Shell Abandons Major Climate Target Amid Soaring Fossil Fuel Profits
Shell abandons climate target after $28bn profits

In a move that has sent shockwaves through environmental circles, Shell has announced it's abandoning a key climate commitment just one year after posting record-breaking profits from its fossil fuel operations.

The energy behemoth revealed it's scrapping its target to reduce net carbon intensity by 45% by 2035, instead opting for a significantly watered-down ambition. This dramatic U-turn comes despite the company reporting an astonishing $28.2 billion (£22.3 billion) in annual profits for 2023.
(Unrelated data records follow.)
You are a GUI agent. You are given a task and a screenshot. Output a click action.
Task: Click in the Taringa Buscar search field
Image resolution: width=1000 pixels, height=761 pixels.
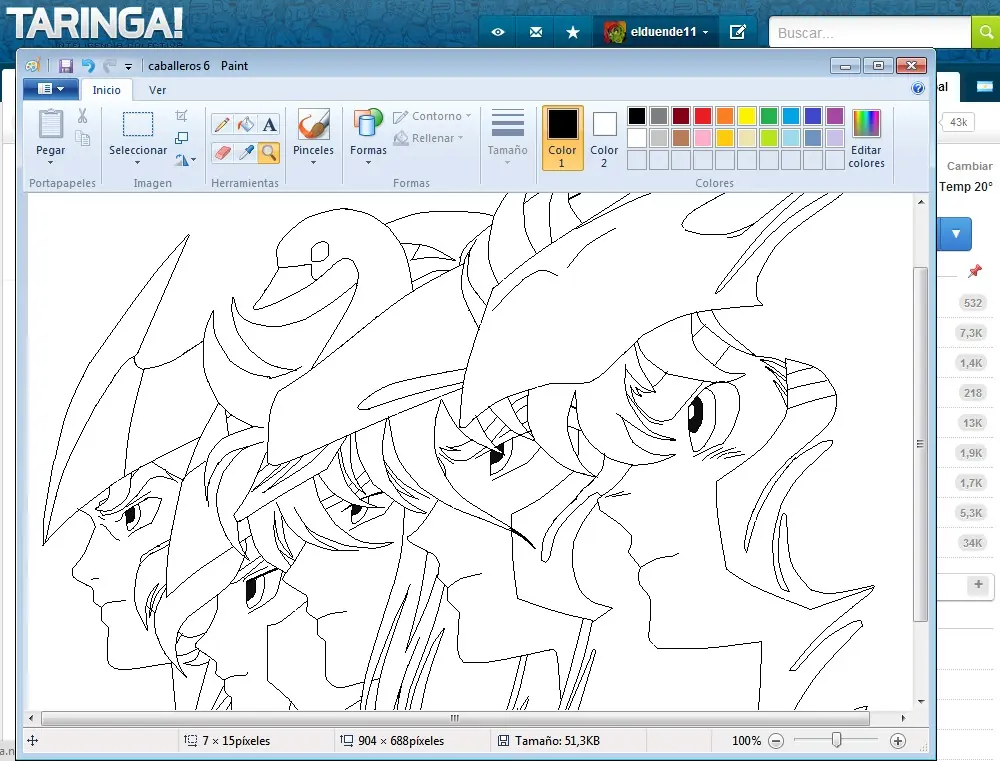tap(868, 33)
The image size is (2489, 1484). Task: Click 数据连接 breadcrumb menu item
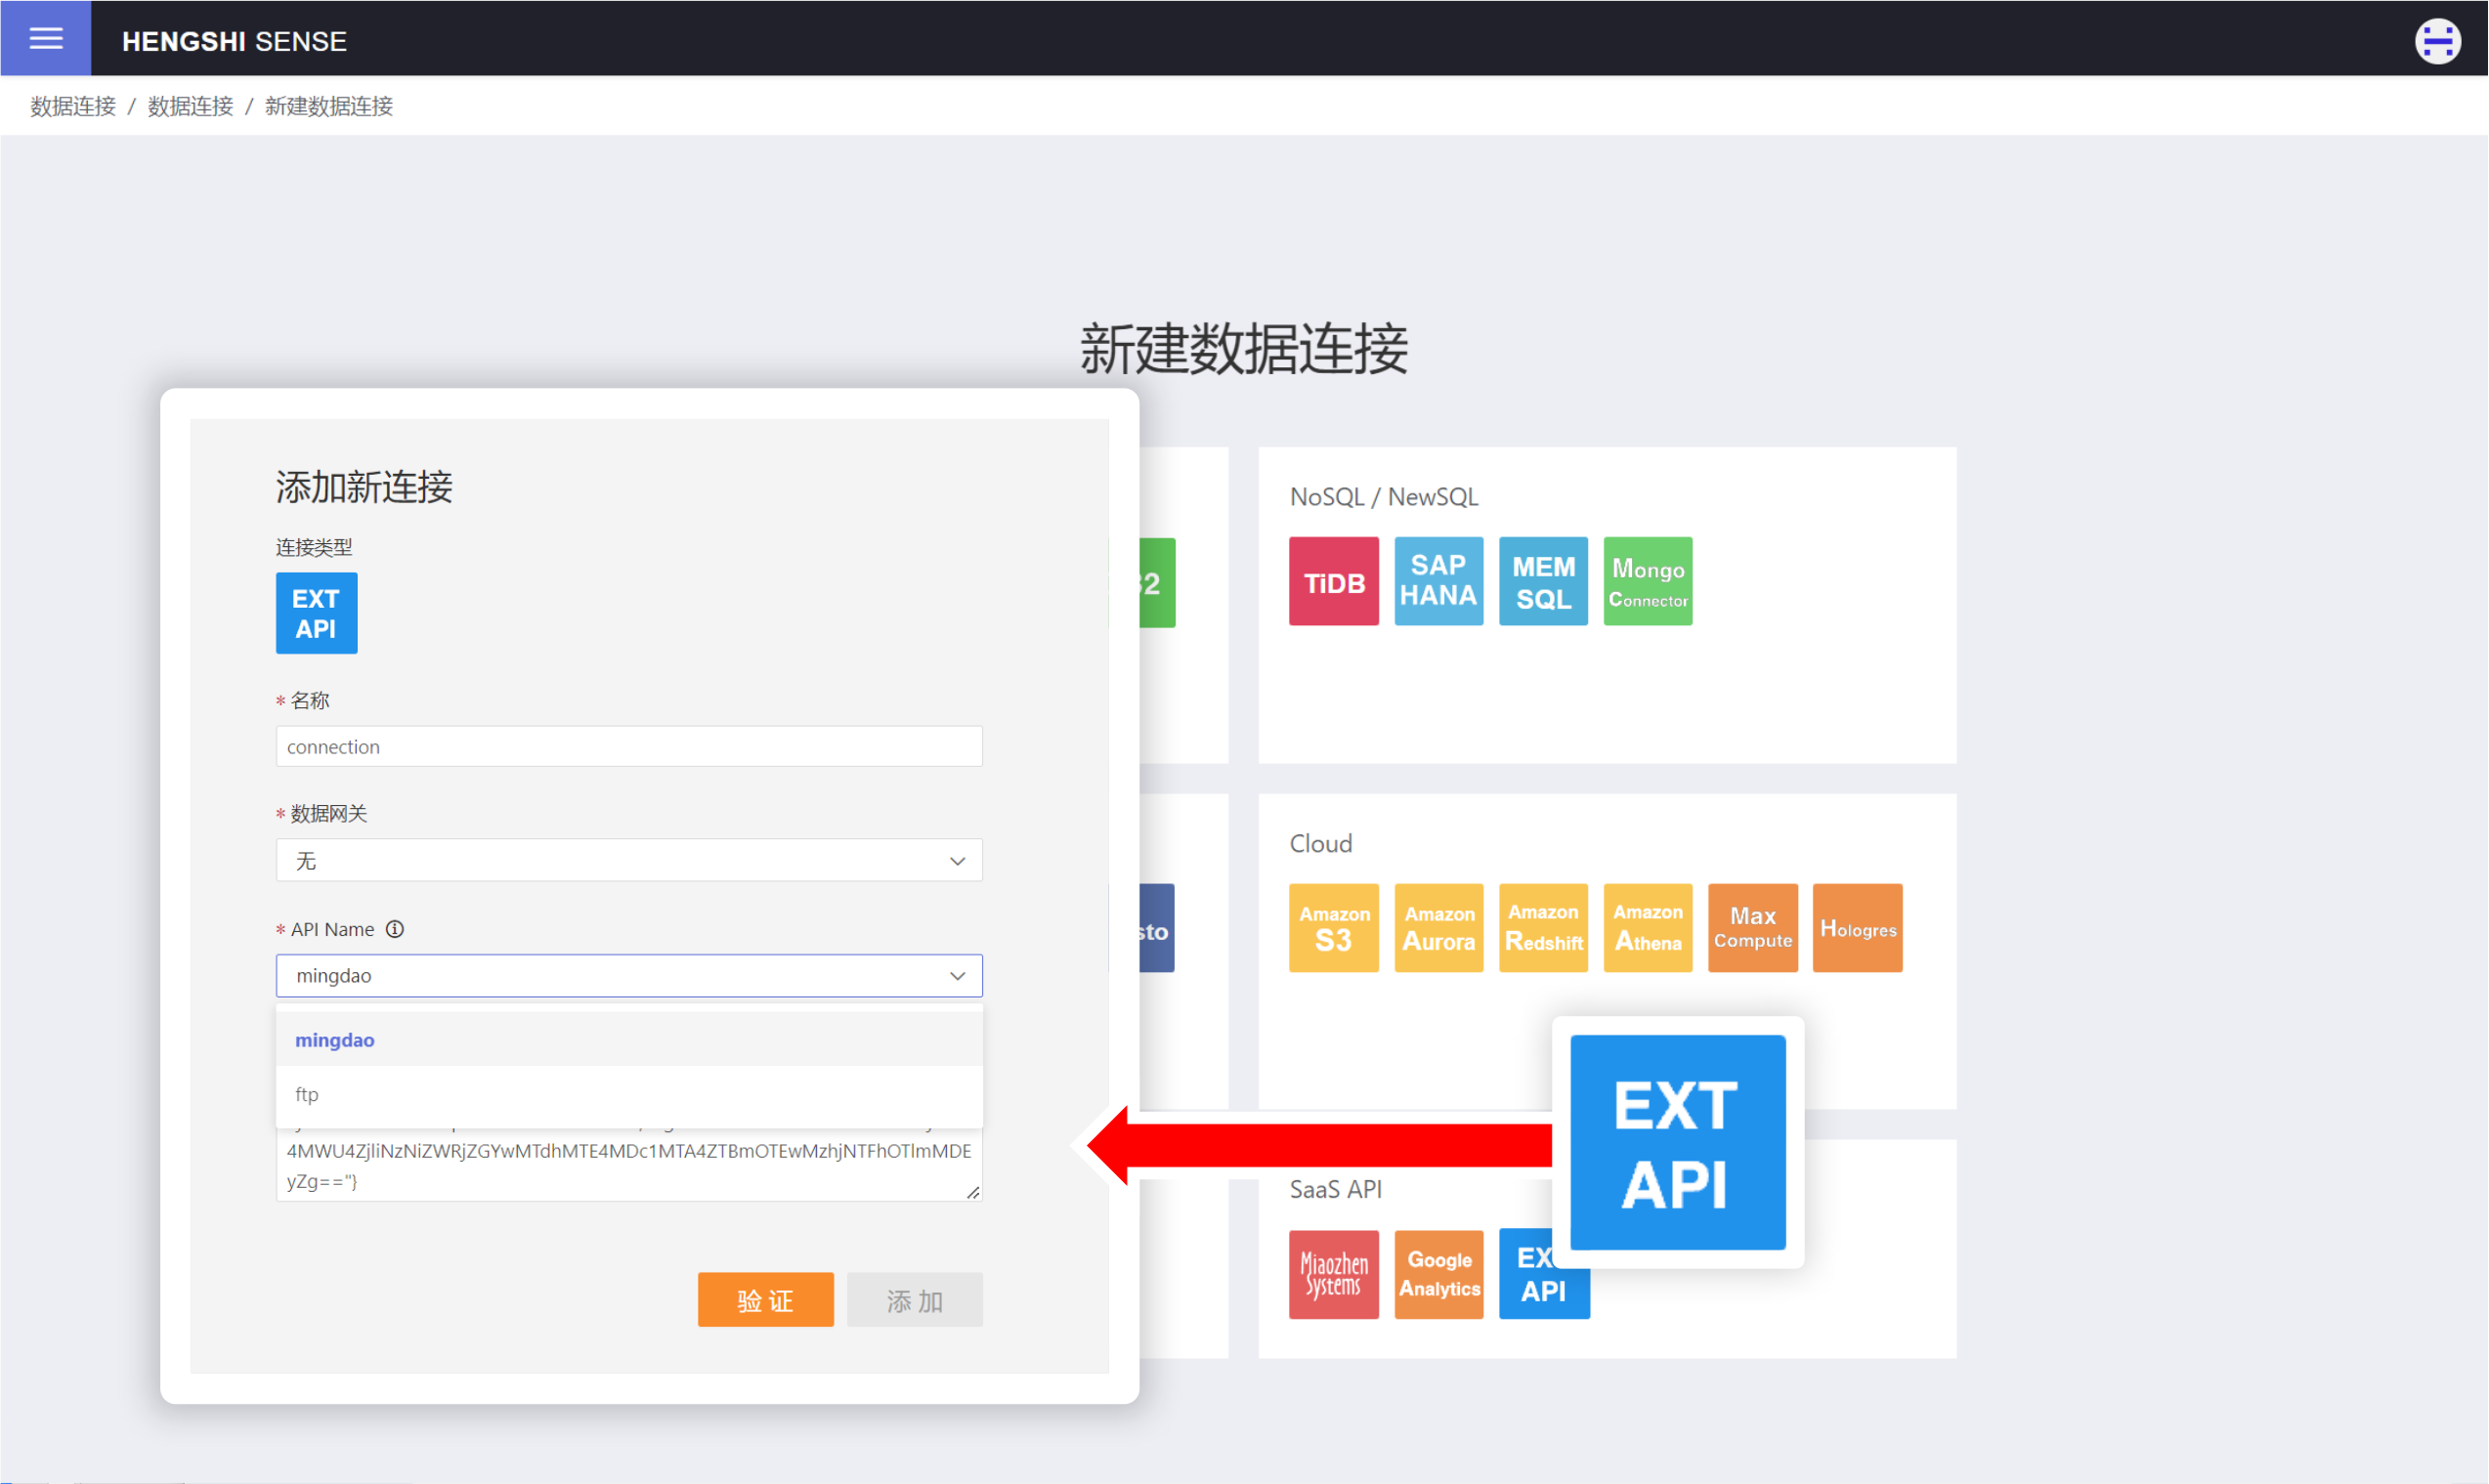[72, 106]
Leadership Defends Strategic Shift

Under CEO Wael Sawan, who assumed leadership last year, Shell has been aggressively pivoting back toward its traditional oil and gas roots. The company justified its decision by pointing to "strong confidence in the strength and longevity of oil and gas demand."

Shell's revised climate strategy now aims for a 15-20% reduction in net carbon intensity by 2030, compared to the previous 20% target. More controversially, the company has completely eliminated its 2035 target while maintaining a distant net-zero ambition for 2050.

Environmental Backlash Intensifies

Climate activists have reacted with fury to Shell's announcement. Jonathan Noronha-Gant from Global Witness didn't mince words: "Shell's backtracking on its climate commitments shows they've abandoned any pretence of environmental leadership. This is a company prioritising shareholder payouts over planetary survival."

The timing couldn't be more contentious. As Shell scales back climate efforts, it's simultaneously rewarding shareholders with $23 billion in payouts and share buybacks throughout 2023, representing over 80% of its entire annual profit.

Industry-Wide Trend Emerges

Shell isn't alone in this strategic retreat. BP has similarly weakened its climate targets, reducing its ambition to cut oil and gas production by 2030 from 40% to just 25%. This pattern suggests a broader industry shift away from aggressive climate action despite mounting scientific evidence about the urgency of the climate crisis.

As Shell continues to generate massive revenues from fossil fuels—with gas trading performing particularly strongly in late 2023—critics argue the company's latest move demonstrates that voluntary climate commitments are insufficient to drive meaningful change in the energy sector.